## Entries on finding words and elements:
····················
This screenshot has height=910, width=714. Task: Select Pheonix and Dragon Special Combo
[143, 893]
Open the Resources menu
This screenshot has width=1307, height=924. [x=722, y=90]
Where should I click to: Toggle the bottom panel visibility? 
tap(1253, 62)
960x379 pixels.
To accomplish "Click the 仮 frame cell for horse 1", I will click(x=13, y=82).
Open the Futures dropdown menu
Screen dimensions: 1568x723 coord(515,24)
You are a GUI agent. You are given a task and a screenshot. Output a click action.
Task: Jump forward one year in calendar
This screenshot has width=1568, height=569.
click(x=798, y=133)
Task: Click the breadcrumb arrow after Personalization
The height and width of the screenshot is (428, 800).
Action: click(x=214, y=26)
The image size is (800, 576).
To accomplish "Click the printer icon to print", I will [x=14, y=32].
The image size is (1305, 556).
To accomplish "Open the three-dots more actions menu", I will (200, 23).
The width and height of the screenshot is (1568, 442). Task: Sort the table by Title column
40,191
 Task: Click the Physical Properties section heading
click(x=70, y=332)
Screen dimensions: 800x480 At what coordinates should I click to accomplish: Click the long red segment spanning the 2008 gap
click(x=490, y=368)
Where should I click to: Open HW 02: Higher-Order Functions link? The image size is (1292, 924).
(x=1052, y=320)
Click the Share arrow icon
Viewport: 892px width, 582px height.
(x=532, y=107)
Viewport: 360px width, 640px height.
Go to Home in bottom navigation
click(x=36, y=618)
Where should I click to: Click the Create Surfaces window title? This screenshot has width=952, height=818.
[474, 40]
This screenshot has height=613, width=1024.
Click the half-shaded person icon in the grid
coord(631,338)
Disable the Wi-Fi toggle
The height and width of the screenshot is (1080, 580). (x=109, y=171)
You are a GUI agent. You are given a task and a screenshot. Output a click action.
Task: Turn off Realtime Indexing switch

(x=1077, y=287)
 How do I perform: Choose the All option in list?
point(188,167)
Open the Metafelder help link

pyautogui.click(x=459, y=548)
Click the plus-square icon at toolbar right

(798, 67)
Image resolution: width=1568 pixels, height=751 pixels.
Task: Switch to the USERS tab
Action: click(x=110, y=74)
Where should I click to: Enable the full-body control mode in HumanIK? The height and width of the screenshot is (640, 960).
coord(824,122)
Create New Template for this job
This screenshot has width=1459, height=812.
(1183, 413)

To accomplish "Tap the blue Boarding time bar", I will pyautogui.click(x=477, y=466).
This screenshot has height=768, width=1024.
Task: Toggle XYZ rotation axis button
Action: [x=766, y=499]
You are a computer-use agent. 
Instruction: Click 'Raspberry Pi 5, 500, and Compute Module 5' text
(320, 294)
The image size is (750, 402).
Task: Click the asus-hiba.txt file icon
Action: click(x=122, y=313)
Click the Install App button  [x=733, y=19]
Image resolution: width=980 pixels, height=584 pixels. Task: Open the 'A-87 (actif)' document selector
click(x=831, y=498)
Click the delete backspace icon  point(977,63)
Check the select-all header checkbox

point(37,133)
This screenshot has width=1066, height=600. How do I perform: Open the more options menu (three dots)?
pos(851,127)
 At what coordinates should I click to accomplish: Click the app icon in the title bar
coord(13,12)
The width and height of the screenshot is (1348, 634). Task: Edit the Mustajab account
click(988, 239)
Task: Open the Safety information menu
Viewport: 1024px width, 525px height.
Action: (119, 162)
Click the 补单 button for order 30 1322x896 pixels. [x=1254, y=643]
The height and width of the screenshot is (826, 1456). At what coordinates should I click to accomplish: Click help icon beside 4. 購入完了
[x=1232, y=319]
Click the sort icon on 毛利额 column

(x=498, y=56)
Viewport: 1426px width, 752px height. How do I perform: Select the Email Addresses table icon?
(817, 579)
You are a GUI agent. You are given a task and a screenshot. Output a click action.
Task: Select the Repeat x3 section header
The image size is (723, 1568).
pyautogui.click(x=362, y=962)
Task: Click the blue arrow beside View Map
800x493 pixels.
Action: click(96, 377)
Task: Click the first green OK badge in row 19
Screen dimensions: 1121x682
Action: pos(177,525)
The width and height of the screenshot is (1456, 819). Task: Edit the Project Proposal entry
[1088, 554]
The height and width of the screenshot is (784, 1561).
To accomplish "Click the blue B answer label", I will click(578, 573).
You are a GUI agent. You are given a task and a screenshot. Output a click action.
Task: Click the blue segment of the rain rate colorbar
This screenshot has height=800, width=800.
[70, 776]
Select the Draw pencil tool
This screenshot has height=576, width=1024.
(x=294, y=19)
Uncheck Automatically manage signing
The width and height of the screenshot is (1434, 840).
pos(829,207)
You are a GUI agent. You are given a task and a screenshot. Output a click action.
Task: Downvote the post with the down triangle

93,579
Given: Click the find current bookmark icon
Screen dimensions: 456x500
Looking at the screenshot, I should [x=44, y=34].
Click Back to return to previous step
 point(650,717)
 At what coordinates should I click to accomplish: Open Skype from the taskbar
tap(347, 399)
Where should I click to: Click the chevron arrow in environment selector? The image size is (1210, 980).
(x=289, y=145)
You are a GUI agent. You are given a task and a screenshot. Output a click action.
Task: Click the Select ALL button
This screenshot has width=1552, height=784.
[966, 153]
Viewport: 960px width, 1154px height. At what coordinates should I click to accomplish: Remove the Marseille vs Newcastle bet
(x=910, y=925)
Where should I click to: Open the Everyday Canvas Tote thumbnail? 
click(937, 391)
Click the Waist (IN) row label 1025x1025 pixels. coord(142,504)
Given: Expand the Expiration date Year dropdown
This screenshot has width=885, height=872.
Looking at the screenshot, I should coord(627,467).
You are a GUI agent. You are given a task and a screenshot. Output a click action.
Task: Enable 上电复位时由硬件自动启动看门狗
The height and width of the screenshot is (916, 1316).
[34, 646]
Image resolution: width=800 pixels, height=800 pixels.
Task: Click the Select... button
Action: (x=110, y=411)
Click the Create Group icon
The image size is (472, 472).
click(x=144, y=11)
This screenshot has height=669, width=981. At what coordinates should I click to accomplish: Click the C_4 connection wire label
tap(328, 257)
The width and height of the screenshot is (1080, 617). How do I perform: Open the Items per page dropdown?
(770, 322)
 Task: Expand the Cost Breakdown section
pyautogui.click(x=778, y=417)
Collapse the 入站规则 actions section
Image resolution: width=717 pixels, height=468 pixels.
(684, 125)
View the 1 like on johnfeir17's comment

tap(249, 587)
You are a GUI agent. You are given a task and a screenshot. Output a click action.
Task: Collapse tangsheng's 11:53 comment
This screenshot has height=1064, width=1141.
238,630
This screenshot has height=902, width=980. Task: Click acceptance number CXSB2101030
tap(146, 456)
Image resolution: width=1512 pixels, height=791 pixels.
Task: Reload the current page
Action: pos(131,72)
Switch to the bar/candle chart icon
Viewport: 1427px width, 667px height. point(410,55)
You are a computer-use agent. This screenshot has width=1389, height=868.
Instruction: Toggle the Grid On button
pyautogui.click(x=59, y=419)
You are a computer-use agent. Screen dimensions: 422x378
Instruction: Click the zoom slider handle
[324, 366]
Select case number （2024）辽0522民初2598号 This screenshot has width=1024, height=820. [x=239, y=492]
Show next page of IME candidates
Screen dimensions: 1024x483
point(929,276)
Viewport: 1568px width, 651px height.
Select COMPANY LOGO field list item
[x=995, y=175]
····················
## WHAT IS EXPECTED:
Rename "GUI agent" to "interface agent" everywhere in these lines, and reproduce every line with no other change.

## THE REPLY:
This screenshot has height=910, width=714. Task: Select Pheonix and Dragon Special Combo
[143, 893]
Open the Resources menu
This screenshot has width=1307, height=924. [x=722, y=90]
Where should I click to: Toggle the bottom panel visibility? 
tap(1253, 62)
960x379 pixels.
To accomplish "Click the 仮 frame cell for horse 1", I will click(x=13, y=82).
Open the Futures dropdown menu
Screen dimensions: 1568x723 coord(515,24)
You are a interface agent. You are given a task and a screenshot. Output a click action.
Task: Jump forward one year in calendar
This screenshot has width=1568, height=569.
click(x=798, y=133)
Task: Click the breadcrumb arrow after Personalization
The height and width of the screenshot is (428, 800).
Action: click(x=214, y=26)
The image size is (800, 576).
To accomplish "Click the printer icon to print", I will [x=14, y=32].
The image size is (1305, 556).
To accomplish "Open the three-dots more actions menu", I will (200, 23).
The width and height of the screenshot is (1568, 442). Task: Sort the table by Title column
40,191
 Task: Click the Physical Properties section heading
click(x=70, y=332)
Screen dimensions: 800x480 At what coordinates should I click to accomplish: Click the long red segment spanning the 2008 gap
click(x=490, y=368)
Where should I click to: Open HW 02: Higher-Order Functions link? The image size is (1292, 924).
(x=1052, y=320)
Click the Share arrow icon
Viewport: 892px width, 582px height.
(x=532, y=107)
Viewport: 360px width, 640px height.
Go to Home in bottom navigation
click(x=36, y=618)
Where should I click to: Click the Create Surfaces window title? This screenshot has width=952, height=818.
[474, 40]
This screenshot has height=613, width=1024.
Click the half-shaded person icon in the grid
coord(631,338)
Disable the Wi-Fi toggle
The height and width of the screenshot is (1080, 580). (x=109, y=171)
You are a interface agent. You are given a task and a screenshot. Output a click action.
Task: Turn off Realtime Indexing switch

(x=1077, y=287)
 How do I perform: Choose the All option in list?
point(188,167)
Open the Metafelder help link

pyautogui.click(x=459, y=548)
Click the plus-square icon at toolbar right

(798, 67)
Image resolution: width=1568 pixels, height=751 pixels.
Task: Switch to the USERS tab
Action: click(x=110, y=74)
Where should I click to: Enable the full-body control mode in HumanIK? The height and width of the screenshot is (640, 960).
coord(824,122)
Create New Template for this job
This screenshot has width=1459, height=812.
(1183, 413)

To accomplish "Tap the blue Boarding time bar", I will pyautogui.click(x=477, y=466).
This screenshot has height=768, width=1024.
Task: Toggle XYZ rotation axis button
Action: [x=766, y=499]
You are a computer-use agent. 
Instruction: Click 'Raspberry Pi 5, 500, and Compute Module 5' text
(320, 294)
The image size is (750, 402).
Task: Click the asus-hiba.txt file icon
Action: click(x=122, y=313)
Click the Install App button  [x=733, y=19]
Image resolution: width=980 pixels, height=584 pixels. Task: Open the 'A-87 (actif)' document selector
click(x=831, y=498)
Click the delete backspace icon  point(977,63)
Check the select-all header checkbox

point(37,133)
This screenshot has width=1066, height=600. How do I perform: Open the more options menu (three dots)?
pos(851,127)
 At what coordinates should I click to accomplish: Click the app icon in the title bar
coord(13,12)
The width and height of the screenshot is (1348, 634). Task: Edit the Mustajab account
click(988, 239)
Task: Open the Safety information menu
Viewport: 1024px width, 525px height.
Action: (119, 162)
Click the 补单 button for order 30 1322x896 pixels. [x=1254, y=643]
The height and width of the screenshot is (826, 1456). At what coordinates should I click to accomplish: Click help icon beside 4. 購入完了
[x=1232, y=319]
Click the sort icon on 毛利额 column

(x=498, y=56)
Viewport: 1426px width, 752px height. How do I perform: Select the Email Addresses table icon?
(817, 579)
You are a interface agent. You are given a task and a screenshot. Output a click action.
Task: Select the Repeat x3 section header
The image size is (723, 1568).
pyautogui.click(x=362, y=962)
Task: Click the blue arrow beside View Map
800x493 pixels.
Action: click(96, 377)
Task: Click the first green OK badge in row 19
Screen dimensions: 1121x682
Action: pos(177,525)
The width and height of the screenshot is (1456, 819). Task: Edit the Project Proposal entry
[1088, 554]
The height and width of the screenshot is (784, 1561).
To accomplish "Click the blue B answer label", I will click(578, 573).
You are a interface agent. You are given a task and a screenshot. Output a click action.
Task: Click the blue segment of the rain rate colorbar
This screenshot has height=800, width=800.
[70, 776]
Select the Draw pencil tool
This screenshot has height=576, width=1024.
(x=294, y=19)
Uncheck Automatically manage signing
The width and height of the screenshot is (1434, 840).
pos(829,207)
You are a interface agent. You are given a task and a screenshot. Output a click action.
Task: Downvote the post with the down triangle

93,579
Given: Click the find current bookmark icon
Screen dimensions: 456x500
Looking at the screenshot, I should [x=44, y=34].
Click Back to return to previous step
 point(650,717)
 At what coordinates should I click to accomplish: Open Skype from the taskbar
tap(347, 399)
Where should I click to: Click the chevron arrow in environment selector? The image size is (1210, 980).
(x=289, y=145)
You are a interface agent. You are given a task and a screenshot. Output a click action.
Task: Click the Select ALL button
This screenshot has width=1552, height=784.
[966, 153]
Viewport: 960px width, 1154px height. At what coordinates should I click to accomplish: Remove the Marseille vs Newcastle bet
(x=910, y=925)
Where should I click to: Open the Everyday Canvas Tote thumbnail? 
click(937, 391)
Click the Waist (IN) row label 1025x1025 pixels. coord(142,504)
Given: Expand the Expiration date Year dropdown
This screenshot has width=885, height=872.
Looking at the screenshot, I should coord(627,467).
You are a interface agent. You are given a task and a screenshot. Output a click action.
Task: Enable 上电复位时由硬件自动启动看门狗
The height and width of the screenshot is (916, 1316).
[34, 646]
Image resolution: width=800 pixels, height=800 pixels.
Task: Click the Select... button
Action: (x=110, y=411)
Click the Create Group icon
The image size is (472, 472).
click(x=144, y=11)
This screenshot has height=669, width=981. At what coordinates should I click to accomplish: Click the C_4 connection wire label
tap(328, 257)
The width and height of the screenshot is (1080, 617). How do I perform: Open the Items per page dropdown?
(770, 322)
 Task: Expand the Cost Breakdown section
pyautogui.click(x=778, y=417)
Collapse the 入站规则 actions section
Image resolution: width=717 pixels, height=468 pixels.
(684, 125)
View the 1 like on johnfeir17's comment

tap(249, 587)
You are a interface agent. You are given a task and a screenshot. Output a click action.
Task: Collapse tangsheng's 11:53 comment
This screenshot has height=1064, width=1141.
238,630
This screenshot has height=902, width=980. Task: Click acceptance number CXSB2101030
tap(146, 456)
Image resolution: width=1512 pixels, height=791 pixels.
Task: Reload the current page
Action: pos(131,72)
Switch to the bar/candle chart icon
Viewport: 1427px width, 667px height. point(410,55)
You are a computer-use agent. This screenshot has width=1389, height=868.
Instruction: Toggle the Grid On button
pyautogui.click(x=59, y=419)
You are a computer-use agent. Screen dimensions: 422x378
Instruction: Click the zoom slider handle
[324, 366]
Select case number （2024）辽0522民初2598号 This screenshot has width=1024, height=820. [x=239, y=492]
Show next page of IME candidates
Screen dimensions: 1024x483
point(929,276)
Viewport: 1568px width, 651px height.
Select COMPANY LOGO field list item
[x=995, y=175]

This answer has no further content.